Das betrübliche Ende meiner wunderbaren Reise durch Tunesien oder: Die Attacke in La Goulette

Eigentlich fing alles ganz harmlos an. Ich war am Tag vor dem Ablegen der Fähre noch ca. 30KM in den Süden von Tunis gefahren, nach Uthina, eine der vielen altrömischen Ausgrabungsstätten, in einer schönen Landschaft voller Olivenhaine und mit Bergen im Hintergrund. Dort verbrachte ich eine ruhige Nacht und machte mich am Tag der Abreise auf den Weg nach La Goulette, den Hafen von Tunis.

Sonnenuntergang bei Uthina/Oudna
Sonnenuntergang bei Uthina/Oudna


Mir war aufgrund von Berichten anderer Reisender bewusst, dass es im Umfeld dieses Hafens bzw. konkret im Zusammenhang mit Fähren, die dort das Land verlassen, immer wieder zu Problemen kam und kommt.

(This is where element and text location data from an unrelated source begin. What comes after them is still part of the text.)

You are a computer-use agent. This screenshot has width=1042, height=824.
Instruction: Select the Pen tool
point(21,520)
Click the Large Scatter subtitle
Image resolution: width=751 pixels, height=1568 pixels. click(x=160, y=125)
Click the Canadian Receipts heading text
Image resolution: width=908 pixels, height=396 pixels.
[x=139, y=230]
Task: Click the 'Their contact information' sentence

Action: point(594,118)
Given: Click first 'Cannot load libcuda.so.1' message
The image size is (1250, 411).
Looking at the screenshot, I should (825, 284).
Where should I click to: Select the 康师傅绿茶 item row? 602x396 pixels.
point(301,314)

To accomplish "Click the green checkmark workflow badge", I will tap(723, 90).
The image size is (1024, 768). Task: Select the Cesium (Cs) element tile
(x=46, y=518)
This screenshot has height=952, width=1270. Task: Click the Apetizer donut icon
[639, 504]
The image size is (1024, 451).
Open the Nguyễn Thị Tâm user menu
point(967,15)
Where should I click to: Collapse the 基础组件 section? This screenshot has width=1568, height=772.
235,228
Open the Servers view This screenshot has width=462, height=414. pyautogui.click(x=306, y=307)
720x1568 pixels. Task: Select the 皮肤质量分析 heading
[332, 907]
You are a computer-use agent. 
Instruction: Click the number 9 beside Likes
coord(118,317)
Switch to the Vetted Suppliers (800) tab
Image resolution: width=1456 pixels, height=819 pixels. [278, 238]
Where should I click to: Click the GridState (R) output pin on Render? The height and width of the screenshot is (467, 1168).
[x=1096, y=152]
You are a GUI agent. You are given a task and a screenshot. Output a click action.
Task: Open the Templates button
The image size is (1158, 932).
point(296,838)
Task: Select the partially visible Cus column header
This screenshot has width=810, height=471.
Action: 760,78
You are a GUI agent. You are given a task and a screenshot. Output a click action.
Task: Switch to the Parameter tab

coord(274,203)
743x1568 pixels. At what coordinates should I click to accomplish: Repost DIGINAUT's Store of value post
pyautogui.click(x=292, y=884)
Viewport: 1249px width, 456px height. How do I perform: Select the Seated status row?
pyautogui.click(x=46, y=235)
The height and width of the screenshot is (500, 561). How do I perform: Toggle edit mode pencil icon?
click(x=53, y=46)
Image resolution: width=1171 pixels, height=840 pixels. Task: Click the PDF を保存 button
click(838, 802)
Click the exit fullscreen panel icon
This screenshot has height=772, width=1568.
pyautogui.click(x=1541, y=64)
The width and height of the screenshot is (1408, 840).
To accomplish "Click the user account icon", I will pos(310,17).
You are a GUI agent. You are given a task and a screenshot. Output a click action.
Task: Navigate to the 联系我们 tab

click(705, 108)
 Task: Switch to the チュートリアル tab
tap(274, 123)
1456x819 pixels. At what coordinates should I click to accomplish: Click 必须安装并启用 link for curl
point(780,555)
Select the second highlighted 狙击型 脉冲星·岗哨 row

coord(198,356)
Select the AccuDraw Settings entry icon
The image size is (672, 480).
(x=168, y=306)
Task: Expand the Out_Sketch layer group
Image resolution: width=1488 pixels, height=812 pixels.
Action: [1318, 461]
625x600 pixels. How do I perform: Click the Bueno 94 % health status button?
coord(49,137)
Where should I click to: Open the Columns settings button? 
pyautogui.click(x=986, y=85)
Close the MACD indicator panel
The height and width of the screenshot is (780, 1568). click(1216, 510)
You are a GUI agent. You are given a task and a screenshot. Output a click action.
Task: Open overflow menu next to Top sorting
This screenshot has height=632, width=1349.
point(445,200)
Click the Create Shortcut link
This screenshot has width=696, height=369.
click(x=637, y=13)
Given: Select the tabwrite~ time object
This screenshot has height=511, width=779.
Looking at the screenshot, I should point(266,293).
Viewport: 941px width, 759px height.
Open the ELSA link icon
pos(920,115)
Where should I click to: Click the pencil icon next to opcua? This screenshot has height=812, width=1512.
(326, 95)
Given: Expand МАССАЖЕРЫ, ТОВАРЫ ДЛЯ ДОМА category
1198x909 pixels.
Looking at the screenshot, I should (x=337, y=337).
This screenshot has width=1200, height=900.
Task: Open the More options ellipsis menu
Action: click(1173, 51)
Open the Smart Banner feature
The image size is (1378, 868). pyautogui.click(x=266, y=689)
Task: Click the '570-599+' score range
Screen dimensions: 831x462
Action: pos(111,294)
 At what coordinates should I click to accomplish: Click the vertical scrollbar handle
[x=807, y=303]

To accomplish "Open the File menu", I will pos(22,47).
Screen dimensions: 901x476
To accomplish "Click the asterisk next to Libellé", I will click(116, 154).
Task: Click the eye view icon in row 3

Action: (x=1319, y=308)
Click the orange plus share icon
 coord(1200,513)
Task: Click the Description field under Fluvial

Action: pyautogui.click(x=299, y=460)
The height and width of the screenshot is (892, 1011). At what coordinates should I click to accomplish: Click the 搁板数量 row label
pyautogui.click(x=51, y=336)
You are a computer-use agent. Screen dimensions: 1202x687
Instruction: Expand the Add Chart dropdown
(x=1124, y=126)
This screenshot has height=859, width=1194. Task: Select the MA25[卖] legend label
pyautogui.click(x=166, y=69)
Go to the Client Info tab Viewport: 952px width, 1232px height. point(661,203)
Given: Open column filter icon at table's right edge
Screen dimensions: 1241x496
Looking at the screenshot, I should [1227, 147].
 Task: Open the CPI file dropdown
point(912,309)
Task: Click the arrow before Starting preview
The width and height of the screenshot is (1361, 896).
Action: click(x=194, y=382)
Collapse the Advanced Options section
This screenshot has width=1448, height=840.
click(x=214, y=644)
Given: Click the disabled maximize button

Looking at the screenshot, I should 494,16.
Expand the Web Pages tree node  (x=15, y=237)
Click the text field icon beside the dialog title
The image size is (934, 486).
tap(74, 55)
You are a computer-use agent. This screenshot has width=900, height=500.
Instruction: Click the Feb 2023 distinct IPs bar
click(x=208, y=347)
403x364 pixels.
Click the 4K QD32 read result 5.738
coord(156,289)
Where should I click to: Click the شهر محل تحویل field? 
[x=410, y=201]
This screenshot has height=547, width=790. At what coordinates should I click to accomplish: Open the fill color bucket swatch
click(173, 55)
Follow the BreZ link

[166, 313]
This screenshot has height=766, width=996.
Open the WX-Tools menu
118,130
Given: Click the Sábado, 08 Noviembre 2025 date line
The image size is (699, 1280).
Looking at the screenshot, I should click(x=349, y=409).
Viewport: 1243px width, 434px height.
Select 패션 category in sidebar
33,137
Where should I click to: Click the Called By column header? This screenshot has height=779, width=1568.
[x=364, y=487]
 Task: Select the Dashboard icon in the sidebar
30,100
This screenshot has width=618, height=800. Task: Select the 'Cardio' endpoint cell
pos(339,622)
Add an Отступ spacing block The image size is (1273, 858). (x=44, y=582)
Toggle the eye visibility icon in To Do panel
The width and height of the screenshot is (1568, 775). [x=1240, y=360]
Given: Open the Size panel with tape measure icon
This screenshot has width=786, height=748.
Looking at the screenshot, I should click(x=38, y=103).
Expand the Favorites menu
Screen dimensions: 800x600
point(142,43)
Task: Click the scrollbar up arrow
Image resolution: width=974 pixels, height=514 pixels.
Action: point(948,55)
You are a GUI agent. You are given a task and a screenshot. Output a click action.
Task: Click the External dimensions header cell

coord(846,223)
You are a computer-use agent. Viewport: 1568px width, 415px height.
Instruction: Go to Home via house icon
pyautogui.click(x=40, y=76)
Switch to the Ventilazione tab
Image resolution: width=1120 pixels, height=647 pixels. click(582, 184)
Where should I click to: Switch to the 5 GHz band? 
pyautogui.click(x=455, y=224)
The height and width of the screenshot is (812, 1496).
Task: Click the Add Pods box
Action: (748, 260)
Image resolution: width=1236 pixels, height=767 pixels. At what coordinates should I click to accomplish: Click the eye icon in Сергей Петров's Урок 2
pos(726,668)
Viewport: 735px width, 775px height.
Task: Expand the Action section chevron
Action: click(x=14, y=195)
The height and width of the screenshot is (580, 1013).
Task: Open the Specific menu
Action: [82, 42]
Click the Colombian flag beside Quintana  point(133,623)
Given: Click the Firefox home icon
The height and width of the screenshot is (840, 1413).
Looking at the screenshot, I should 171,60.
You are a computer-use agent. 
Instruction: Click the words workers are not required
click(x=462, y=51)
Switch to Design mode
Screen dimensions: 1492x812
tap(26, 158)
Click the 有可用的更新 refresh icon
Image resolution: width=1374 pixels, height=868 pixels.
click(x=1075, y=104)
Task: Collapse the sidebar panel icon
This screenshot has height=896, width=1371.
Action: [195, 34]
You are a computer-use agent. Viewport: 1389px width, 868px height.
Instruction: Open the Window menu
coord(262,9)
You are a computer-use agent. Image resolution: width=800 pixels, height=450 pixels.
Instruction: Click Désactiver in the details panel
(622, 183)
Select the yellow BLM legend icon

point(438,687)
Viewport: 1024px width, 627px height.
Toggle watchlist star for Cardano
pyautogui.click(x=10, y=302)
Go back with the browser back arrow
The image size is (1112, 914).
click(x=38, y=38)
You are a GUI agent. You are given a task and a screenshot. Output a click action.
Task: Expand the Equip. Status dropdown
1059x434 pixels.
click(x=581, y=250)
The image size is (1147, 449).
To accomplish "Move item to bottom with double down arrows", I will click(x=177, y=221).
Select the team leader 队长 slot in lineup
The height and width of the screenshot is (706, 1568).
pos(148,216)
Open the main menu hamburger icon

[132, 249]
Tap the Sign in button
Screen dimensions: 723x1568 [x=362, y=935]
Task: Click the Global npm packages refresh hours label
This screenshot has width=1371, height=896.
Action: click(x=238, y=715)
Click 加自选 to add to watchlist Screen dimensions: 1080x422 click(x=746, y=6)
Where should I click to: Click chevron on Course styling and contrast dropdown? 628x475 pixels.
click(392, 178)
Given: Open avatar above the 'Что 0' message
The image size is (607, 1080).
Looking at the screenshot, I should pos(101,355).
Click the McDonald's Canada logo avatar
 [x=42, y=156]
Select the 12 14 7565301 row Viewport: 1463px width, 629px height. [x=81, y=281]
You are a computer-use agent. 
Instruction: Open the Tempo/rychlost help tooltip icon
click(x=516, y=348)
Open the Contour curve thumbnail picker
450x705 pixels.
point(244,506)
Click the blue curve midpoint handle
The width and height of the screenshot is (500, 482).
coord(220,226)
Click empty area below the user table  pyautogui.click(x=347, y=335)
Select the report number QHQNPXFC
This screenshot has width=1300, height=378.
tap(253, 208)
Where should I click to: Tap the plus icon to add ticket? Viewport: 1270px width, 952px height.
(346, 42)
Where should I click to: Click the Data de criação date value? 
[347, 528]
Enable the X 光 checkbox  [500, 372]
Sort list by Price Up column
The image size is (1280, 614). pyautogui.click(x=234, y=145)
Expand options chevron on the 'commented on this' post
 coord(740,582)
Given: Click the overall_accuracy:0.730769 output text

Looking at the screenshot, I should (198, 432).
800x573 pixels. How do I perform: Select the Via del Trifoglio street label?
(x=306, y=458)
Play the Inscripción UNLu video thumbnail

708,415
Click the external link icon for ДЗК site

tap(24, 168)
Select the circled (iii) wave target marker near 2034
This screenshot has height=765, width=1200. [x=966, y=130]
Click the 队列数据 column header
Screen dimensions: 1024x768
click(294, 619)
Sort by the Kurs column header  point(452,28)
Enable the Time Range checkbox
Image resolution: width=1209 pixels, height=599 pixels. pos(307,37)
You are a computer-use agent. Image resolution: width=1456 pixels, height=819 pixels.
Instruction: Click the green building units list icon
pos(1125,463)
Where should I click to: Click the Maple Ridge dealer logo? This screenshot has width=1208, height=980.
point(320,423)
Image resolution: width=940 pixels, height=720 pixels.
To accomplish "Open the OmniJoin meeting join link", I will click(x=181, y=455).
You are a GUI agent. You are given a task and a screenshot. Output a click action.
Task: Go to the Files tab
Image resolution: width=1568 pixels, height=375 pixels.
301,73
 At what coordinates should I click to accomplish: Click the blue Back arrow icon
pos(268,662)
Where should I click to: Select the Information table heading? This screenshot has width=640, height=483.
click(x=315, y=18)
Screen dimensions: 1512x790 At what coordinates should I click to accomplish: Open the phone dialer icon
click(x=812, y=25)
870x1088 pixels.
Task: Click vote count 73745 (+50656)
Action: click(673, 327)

In Form von jungen Männern, die versuchten, in, auf oder unter Fahrzeuge und so als blinde Passagiere in den Hafen bzw. im für sie besten Fall auf ein Schiff nach Europa zu kommen.

Ich hatte mir deshalb eine Art Strategie überlegt, die nur leider von Anfang an in die Binsen ging: Meine geplante Maßnahme Nummer eins war, MANgo an einer 800m entfernten Polizeiwache zu parken und den Hafen-Check-in zu Fuß aufzusuchen, was ich auch tat. Ich konnte nur nicht einchecken, weil das Personal darauf bestand, mein Fahrzeugticket persönlich unter den Scheibenwischer zu klemmen, also musste ich MANgo doch herholen.

Maßnahme Nummer zwei war eigentlich, nach dem Einchecken das Gelände wieder zu verlassen und mit MANgo etwas länger ein gutes Stück außerhalb zu warten, bis die Hafentore öffnen, um direkt in den Hafen einfahren zu können. Der „Manager“ des Check-in meinte aber, es sei sehr wenig los und das Tor öffne gleich, was mich zum wahrscheinlich größten Fehler verleitete, doch vor das Tor zu fahren. In der Tat waren nur ca. sechs oder acht PKW vor mir und ich war schon guter Hoffnung, dass alles reibungslos abläuft, nur wurde dann leider nix aus der Ankündigung „das Tor öffnet gleich“.


Mein zweiter großer Fehler war, eine Gruppe von sechs bis acht tunesischen Jugendlichen zwischen vielleicht vierzehn und achtzehn Jahren, die dort scheinbar beiläufig herumlungerten, zunächst gar nicht wirklich ernst zu nehmen, solche gibt es schließlich überall auf der Welt. Nur waren diese anders, ganz anders. Das wurde ziemlich schnell klar, nachdem sie sich aufgeteilt hatten und von verschiedenen Seiten um MANgo herumstreiften, während andere jeweils versuchten, mich abzulenken. Was ihnen offensichtlich auch gelang, denn – und das ist das allergrößte Manko für einen allein Reisenden – ich konnte nicht gleichzeitig überall um MANgo herum sein und alles im Auge behalten.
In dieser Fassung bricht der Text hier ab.